#### TRY IT:
Each line below that includes the word "computer" is to be reported.

Items from a data source
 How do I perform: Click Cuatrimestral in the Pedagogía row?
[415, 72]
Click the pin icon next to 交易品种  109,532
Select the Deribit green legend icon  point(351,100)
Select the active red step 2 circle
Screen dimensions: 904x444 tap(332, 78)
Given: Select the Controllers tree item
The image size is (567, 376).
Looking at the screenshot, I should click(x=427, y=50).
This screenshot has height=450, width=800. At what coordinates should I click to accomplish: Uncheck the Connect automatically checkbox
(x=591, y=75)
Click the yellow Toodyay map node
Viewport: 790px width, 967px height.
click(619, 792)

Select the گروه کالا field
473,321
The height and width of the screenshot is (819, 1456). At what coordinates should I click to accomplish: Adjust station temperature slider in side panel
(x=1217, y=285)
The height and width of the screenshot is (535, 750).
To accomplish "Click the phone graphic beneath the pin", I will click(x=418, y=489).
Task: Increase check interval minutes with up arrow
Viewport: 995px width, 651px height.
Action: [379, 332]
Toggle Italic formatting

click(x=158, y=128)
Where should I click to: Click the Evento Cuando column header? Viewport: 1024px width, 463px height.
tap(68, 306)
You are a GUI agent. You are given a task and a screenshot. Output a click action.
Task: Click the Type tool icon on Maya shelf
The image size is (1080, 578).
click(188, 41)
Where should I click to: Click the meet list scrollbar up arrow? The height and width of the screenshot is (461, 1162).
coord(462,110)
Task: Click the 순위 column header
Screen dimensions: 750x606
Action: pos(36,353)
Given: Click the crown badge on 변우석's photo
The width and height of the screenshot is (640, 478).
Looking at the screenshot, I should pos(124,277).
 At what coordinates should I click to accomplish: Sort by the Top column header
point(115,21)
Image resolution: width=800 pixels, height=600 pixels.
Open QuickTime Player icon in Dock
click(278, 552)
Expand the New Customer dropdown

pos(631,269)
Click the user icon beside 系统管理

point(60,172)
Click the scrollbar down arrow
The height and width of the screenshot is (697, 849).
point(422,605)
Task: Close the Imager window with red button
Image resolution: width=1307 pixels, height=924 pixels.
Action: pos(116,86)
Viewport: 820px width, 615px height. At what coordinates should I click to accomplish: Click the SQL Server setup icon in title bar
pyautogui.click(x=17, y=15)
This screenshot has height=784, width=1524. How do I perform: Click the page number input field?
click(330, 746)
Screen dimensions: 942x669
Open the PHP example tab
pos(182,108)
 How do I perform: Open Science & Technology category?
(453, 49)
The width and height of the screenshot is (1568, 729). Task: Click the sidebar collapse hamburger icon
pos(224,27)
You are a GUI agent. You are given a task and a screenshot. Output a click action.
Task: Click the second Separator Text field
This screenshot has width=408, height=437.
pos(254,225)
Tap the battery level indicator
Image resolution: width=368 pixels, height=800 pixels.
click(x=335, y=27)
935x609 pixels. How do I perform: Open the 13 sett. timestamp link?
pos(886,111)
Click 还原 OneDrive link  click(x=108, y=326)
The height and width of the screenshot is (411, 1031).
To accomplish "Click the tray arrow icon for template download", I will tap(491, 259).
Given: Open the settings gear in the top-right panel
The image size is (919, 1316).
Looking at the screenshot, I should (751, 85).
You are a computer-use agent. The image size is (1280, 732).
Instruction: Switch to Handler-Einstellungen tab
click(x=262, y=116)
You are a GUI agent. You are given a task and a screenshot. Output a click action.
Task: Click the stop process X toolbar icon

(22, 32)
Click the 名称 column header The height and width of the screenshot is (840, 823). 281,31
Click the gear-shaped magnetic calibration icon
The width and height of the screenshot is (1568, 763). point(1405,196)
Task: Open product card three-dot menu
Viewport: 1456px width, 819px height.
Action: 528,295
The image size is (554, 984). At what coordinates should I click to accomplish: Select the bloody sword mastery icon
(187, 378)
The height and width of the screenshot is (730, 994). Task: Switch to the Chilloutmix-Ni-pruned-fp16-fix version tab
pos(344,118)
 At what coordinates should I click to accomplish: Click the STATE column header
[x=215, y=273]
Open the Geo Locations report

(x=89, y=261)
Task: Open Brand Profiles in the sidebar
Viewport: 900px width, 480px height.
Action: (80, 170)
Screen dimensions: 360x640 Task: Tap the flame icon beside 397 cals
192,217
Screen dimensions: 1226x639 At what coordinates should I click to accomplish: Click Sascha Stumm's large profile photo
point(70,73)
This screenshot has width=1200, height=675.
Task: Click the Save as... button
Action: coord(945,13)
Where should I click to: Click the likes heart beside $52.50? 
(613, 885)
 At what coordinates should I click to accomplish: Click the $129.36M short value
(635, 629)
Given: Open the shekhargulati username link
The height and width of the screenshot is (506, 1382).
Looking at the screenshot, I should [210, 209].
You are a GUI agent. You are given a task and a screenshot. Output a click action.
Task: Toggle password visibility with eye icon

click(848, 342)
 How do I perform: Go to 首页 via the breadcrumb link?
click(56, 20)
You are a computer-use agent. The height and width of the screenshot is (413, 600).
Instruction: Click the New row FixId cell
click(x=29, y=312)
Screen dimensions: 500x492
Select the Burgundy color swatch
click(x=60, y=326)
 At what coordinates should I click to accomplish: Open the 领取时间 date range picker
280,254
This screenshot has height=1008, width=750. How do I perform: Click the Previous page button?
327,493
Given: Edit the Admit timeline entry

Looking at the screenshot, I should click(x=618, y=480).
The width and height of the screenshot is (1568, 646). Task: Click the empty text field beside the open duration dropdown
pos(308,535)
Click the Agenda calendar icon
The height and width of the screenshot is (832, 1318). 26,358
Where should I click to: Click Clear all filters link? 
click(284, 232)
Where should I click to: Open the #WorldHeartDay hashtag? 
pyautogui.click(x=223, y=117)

#### REPLY:
You are a computer-use agent. The image size is (1280, 732).
You are a computer-use agent. The height and width of the screenshot is (413, 600).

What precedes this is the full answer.